"""

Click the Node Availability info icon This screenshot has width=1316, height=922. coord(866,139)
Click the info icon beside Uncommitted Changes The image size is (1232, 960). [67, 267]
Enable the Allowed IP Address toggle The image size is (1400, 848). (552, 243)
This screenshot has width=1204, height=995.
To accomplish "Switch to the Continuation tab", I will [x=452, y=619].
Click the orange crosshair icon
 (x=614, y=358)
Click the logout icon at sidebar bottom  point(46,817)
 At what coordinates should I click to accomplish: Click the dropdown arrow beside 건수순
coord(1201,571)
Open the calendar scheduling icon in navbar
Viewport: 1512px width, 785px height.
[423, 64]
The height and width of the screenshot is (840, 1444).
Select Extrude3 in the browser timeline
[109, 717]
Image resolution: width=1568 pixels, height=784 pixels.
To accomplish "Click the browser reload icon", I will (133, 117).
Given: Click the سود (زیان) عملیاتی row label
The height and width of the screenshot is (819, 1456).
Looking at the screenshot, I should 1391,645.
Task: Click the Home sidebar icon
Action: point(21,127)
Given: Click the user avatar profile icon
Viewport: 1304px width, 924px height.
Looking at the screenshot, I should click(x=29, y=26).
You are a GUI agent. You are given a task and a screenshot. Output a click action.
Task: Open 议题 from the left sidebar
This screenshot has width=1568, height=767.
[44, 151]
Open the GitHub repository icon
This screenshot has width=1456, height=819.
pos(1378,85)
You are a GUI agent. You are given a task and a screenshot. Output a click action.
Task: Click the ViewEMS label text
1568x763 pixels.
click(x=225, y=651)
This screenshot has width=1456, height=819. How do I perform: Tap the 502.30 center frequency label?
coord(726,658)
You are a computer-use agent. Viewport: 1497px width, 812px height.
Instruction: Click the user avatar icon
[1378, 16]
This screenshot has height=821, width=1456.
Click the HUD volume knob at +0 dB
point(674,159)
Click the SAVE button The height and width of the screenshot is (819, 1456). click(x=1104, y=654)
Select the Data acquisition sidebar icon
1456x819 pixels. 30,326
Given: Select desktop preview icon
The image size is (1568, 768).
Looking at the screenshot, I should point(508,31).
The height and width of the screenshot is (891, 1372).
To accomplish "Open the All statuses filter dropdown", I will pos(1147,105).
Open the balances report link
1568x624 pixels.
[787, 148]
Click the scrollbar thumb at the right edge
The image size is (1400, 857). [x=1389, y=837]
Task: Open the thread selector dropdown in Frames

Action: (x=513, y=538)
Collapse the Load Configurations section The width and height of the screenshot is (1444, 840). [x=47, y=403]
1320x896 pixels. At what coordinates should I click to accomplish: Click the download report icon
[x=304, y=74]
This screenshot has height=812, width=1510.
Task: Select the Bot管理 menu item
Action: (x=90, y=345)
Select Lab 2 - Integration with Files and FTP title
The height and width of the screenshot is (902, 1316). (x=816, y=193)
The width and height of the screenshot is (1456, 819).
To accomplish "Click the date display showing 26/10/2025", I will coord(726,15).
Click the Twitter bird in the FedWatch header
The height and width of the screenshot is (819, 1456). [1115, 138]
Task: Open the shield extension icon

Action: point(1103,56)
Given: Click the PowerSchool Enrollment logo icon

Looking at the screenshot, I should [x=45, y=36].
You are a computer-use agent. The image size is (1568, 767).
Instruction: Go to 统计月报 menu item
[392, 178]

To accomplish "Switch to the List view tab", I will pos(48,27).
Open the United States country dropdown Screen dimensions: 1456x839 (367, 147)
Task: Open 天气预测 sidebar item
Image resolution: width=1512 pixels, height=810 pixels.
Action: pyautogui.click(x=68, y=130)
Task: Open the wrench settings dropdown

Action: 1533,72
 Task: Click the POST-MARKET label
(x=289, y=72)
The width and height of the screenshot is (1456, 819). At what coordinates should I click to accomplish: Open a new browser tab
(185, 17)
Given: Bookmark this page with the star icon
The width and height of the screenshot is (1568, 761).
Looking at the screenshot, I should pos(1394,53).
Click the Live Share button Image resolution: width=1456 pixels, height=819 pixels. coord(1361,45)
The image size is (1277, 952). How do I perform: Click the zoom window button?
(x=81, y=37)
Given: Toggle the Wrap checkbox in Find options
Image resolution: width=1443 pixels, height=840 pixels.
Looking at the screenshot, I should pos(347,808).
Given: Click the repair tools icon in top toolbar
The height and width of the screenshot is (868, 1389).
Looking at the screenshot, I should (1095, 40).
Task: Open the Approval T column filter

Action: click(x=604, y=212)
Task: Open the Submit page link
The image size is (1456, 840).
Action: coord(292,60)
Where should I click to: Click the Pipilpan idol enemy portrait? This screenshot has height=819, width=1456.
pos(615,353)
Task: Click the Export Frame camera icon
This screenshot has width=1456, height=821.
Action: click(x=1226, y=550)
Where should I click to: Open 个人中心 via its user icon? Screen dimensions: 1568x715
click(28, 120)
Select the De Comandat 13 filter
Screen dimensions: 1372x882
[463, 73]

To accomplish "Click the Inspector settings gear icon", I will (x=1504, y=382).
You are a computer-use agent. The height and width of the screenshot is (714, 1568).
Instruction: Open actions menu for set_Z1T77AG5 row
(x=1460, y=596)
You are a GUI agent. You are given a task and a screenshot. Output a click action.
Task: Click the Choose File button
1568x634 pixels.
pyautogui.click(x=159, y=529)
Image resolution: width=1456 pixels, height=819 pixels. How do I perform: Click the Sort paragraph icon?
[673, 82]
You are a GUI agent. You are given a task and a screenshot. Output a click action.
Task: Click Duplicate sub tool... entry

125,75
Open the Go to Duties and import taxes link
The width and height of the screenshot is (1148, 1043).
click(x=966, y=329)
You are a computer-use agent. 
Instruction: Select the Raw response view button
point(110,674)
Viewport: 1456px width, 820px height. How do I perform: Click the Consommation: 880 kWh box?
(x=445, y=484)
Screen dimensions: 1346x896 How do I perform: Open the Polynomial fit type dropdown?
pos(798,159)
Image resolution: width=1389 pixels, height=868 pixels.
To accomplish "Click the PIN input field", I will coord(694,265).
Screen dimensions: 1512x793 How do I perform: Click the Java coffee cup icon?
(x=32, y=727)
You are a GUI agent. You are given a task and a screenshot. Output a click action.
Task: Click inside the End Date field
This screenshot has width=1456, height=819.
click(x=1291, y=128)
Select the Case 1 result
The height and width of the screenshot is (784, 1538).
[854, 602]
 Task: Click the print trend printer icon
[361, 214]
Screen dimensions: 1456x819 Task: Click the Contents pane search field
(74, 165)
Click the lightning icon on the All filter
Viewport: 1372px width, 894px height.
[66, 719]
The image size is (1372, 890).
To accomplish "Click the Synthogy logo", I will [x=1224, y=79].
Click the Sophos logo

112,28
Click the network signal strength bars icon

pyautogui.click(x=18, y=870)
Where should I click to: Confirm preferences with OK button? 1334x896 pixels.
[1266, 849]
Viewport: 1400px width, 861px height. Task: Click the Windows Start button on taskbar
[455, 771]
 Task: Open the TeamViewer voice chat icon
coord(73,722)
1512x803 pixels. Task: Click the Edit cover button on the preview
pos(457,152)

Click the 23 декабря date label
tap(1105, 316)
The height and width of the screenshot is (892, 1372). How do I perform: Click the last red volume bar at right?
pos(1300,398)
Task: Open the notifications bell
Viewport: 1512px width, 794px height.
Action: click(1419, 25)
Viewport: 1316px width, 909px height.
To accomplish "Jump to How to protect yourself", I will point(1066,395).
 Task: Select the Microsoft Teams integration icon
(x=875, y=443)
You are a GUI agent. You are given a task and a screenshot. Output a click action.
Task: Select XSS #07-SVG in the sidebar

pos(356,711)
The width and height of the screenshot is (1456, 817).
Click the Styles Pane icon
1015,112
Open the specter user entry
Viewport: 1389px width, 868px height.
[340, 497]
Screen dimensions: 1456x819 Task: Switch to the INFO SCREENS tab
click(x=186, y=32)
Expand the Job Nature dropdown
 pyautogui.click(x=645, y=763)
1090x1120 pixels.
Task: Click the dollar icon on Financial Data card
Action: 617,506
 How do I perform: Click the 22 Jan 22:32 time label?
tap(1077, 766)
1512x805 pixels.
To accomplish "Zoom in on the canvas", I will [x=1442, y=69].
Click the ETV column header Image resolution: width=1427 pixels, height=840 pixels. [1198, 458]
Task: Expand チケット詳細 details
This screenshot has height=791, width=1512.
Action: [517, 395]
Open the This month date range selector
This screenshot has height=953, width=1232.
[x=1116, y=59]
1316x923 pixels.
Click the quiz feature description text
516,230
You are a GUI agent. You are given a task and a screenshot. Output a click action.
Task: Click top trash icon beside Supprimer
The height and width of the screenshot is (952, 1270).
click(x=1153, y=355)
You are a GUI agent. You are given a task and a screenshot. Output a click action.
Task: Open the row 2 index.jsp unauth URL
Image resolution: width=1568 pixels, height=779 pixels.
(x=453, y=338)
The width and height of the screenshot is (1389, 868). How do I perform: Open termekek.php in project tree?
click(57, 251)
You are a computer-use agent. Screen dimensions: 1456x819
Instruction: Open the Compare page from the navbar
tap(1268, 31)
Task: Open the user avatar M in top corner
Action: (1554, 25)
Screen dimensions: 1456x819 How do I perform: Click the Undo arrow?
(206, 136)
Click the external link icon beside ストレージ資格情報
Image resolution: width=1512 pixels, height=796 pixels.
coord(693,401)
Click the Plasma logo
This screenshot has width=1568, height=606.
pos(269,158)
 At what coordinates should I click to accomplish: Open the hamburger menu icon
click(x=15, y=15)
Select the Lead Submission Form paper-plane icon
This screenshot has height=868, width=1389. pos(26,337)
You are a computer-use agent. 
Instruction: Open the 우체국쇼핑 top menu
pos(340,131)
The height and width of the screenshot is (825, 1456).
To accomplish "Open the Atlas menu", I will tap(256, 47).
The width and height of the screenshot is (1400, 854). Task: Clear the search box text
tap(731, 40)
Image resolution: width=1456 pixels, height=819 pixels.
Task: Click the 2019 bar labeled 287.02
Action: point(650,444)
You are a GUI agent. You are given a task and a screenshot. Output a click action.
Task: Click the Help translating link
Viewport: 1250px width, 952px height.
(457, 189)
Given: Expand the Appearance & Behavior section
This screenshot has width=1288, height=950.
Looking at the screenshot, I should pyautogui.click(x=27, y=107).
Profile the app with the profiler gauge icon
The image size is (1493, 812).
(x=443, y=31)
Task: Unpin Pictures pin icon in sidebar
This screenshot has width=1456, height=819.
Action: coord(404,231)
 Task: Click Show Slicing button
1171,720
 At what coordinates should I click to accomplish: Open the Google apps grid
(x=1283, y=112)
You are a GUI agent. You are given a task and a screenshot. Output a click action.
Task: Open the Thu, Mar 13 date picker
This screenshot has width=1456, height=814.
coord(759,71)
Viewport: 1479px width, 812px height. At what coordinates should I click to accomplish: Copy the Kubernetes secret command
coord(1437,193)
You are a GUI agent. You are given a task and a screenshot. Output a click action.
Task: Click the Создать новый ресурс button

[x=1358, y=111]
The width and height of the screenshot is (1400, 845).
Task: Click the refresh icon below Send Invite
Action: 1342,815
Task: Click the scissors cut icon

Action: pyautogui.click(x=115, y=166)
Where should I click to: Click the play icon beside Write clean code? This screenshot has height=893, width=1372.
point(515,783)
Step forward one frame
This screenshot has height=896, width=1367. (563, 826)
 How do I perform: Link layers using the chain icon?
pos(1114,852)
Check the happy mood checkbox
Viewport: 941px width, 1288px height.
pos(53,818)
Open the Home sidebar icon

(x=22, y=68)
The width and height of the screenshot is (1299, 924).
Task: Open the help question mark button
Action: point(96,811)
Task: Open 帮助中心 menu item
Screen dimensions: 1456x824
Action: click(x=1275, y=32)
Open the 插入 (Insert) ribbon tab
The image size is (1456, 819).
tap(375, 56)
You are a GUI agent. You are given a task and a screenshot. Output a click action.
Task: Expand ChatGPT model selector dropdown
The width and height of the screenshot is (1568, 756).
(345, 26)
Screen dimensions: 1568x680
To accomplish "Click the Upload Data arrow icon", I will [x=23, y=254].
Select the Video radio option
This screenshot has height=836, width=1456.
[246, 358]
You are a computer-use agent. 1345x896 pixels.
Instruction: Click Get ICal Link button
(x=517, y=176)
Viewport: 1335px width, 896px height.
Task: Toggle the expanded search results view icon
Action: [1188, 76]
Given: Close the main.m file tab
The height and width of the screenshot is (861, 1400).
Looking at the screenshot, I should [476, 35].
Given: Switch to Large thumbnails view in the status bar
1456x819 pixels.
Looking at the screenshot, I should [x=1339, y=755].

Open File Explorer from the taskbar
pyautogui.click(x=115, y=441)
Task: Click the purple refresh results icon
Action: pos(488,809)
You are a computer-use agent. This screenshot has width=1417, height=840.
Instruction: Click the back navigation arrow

"""

Each line carrying the string "section" should be copied out from the entries.

SOLVED EXERCISE:
Collapse the Load Configurations section The width and height of the screenshot is (1444, 840). [x=47, y=403]
Given: Expand the Appearance & Behavior section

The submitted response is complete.